Iceberg Schema Evolution
Add, drop, rename, and reorder columns in an Iceberg table without rewriting data.
Iceberg supports several schema-evolution operations natively — no data rewrite required. Krishiv's planner detects the change, rewrites the SQL accordingly, and the Iceberg connector commits a new metadata file.
Supported operations
| Operation | SQL form | Iceberg behavior |
|---|---|---|
| Add column | ALTER TABLE orders ADD COLUMN region VARCHAR | New metadata file; readers fill the new column with NULL. |
| Drop column | ALTER TABLE orders DROP COLUMN legacy_col | New metadata file; readers return NULL for the dropped column. |
| Rename column | ALTER TABLE orders RENAME COLUMN amt TO amount | Metadata-only change. |
| Reorder columns | ALTER TABLE orders ALTER COLUMN region AFTER customer_id | Metadata-only change. |
| Widen type | ALTER TABLE orders ALTER COLUMN amount TYPE DOUBLE (from FLOAT) | Metadata-only change if the new type is a superset. |
| Promote to required | (SET REQUIRED) | Requires backfill if any existing row is NULL. |
Add a column
ALTER TABLE orders ADD COLUMN region VARCHAR;
-- Existing queries continue to work: new column is NULL.
SELECT * FROM orders LIMIT 1; -- region is NULL
-- Update existing rows (in a maintenance job)
UPDATE orders SET region = 'us-east' WHERE user_id IN (...);
For backfill at scale, write a streaming job that derives the new column and merges it back.
Rename a column
ALTER TABLE orders RENAME COLUMN amt TO amount;
Existing queries that reference amt will break — fix them in the same deploy. Or add a temporary compatibility view:
CREATE OR REPLACE VIEW orders_legacy AS SELECT order_id, user_id, amt AS amount, status, ts FROM orders;
Widen a type
-- FLOAT to DOUBLE is metadata-only.
ALTER TABLE orders ALTER COLUMN amount TYPE DOUBLE;
-- INT to BIGINT is metadata-only too.
ALTER TABLE orders ALTER COLUMN user_id TYPE BIGINT;
-- Narrowing (DOUBLE to FLOAT) is NOT supported by Iceberg and fails.
Branches and tags (zero-copy experiments)
For risky changes, branch first:
-- Create a branch at the current main snapshot
CALL system.create_branch('orders', 'experiment', main_ref);
-- Run your migration on the branch
ALTER TABLE orders_branch ADD COLUMN region VARCHAR;
-- (or do it in Python via the Iceberg REST API)

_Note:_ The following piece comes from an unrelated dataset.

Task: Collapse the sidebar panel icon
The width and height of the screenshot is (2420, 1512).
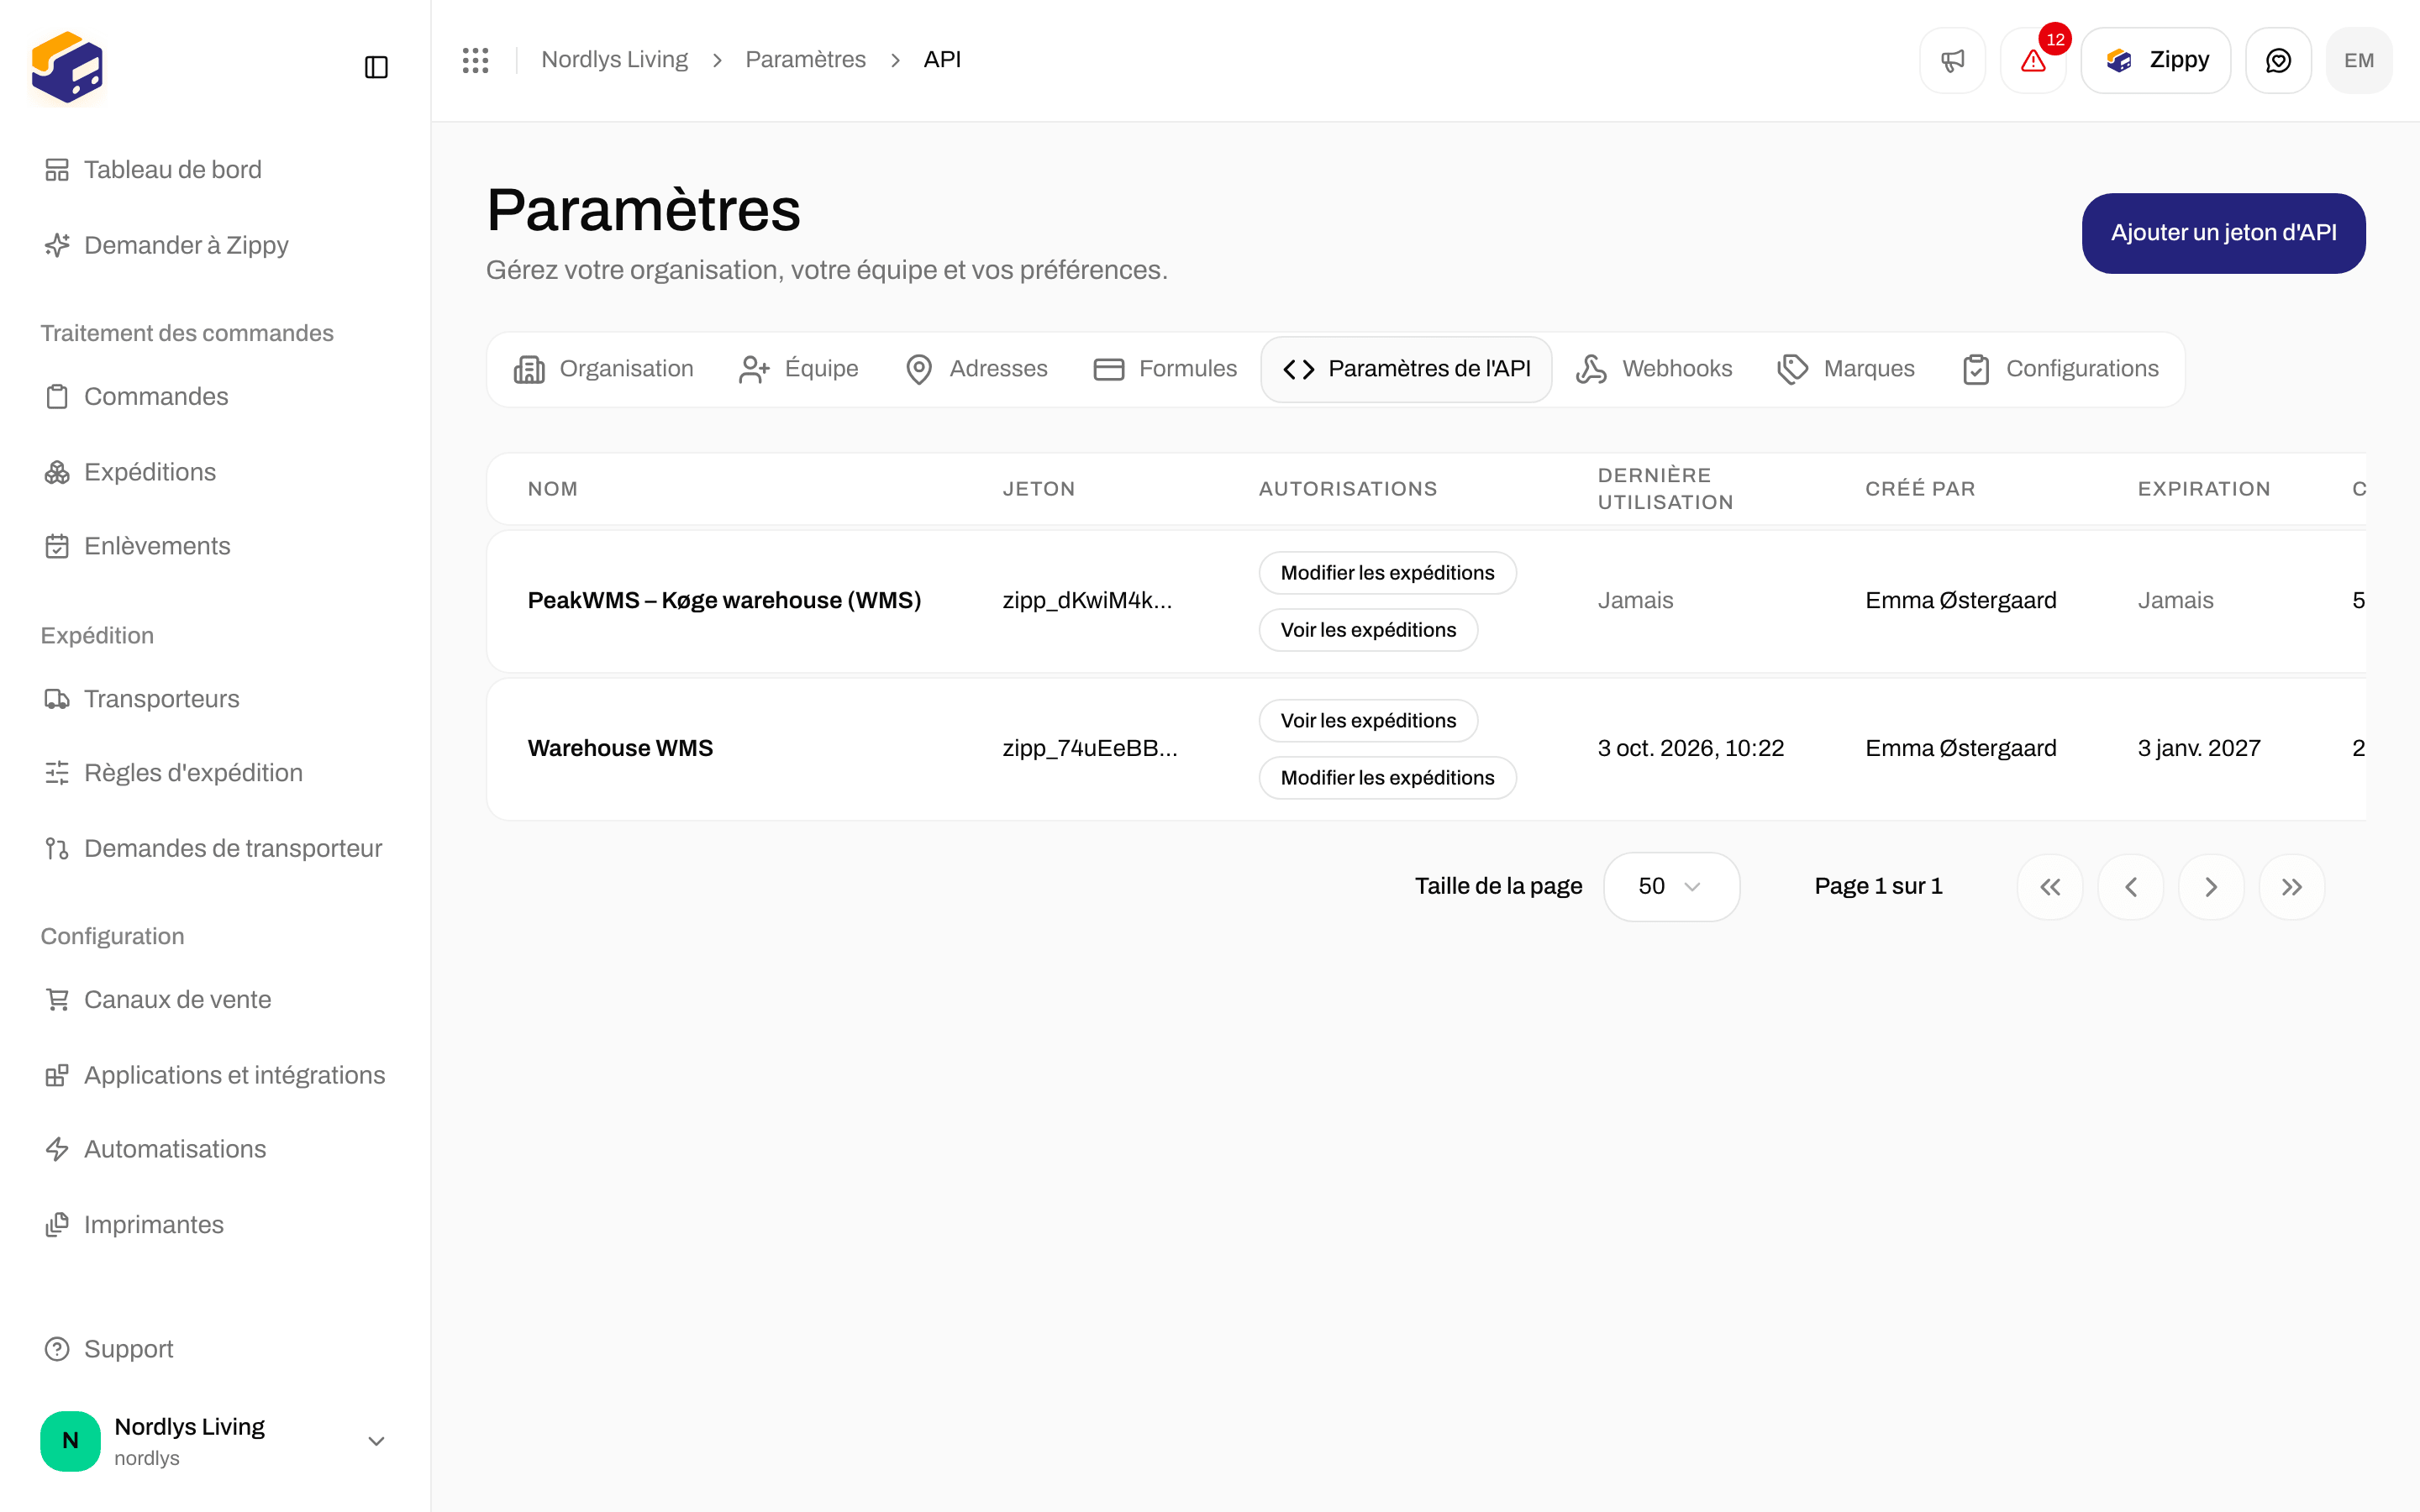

-- Inspect the diff via time-travel
SELECT * FROM orders FOR SYSTEM_TIME AS OF 'experiment';
-- Promote or drop
CALL system.fast_forward('orders', 'experiment', main_ref);
-- or
CALL system.drop_branch('orders', 'experiment');
Compatibility modes
| Mode | Description |
|---|---|
backward (default) | Old readers can read new data. Add/drop/widen are OK; rename breaks old readers. |
forward | New readers can read old data. Drop/widen are OK; add breaks new readers. |
full | Both. Most restrictive. |
none | No compatibility checks. Use only for development. |